● **RECORDS SUPPLIED**:
▬▬▬

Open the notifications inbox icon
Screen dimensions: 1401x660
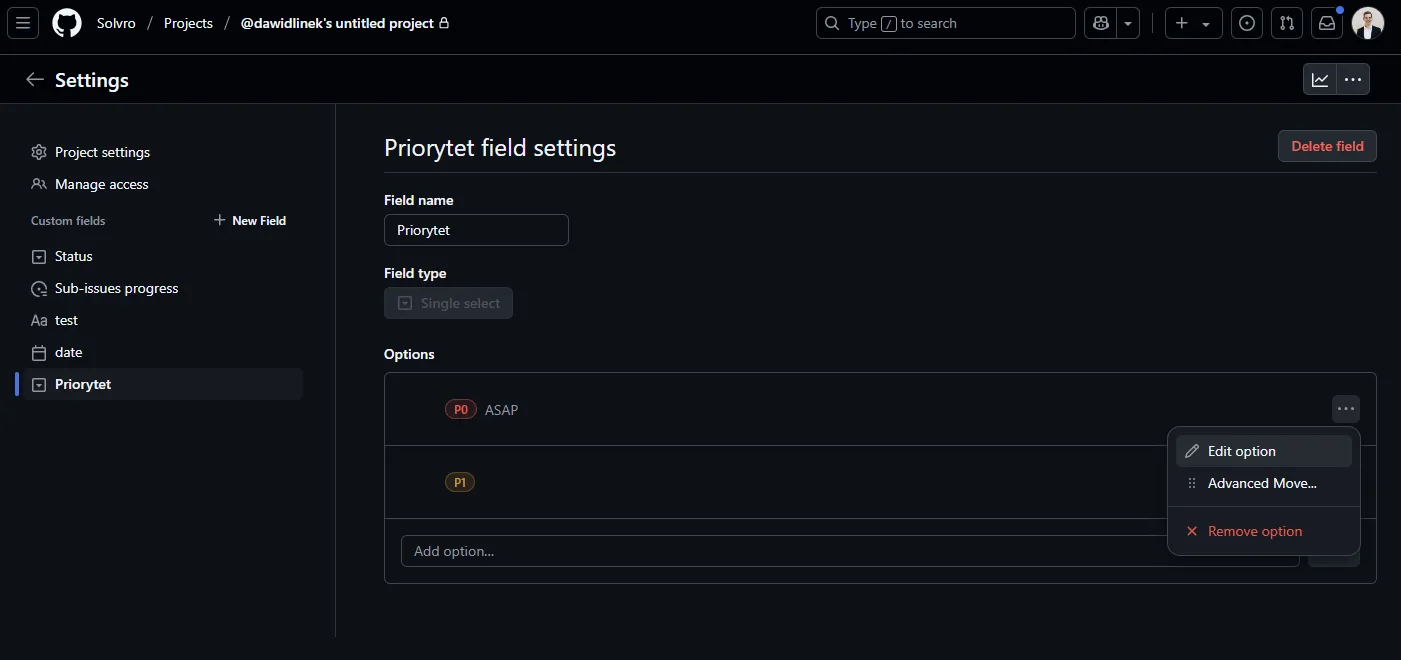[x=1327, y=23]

▬▬▬

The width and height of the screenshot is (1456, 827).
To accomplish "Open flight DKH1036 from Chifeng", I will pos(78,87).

▬▬▬

● **EXERCISE AIM**: Counting only lines that hold the string "Open", how many are there in the listing above? Give that number by itself.

● **TASK OUTPUT**: 2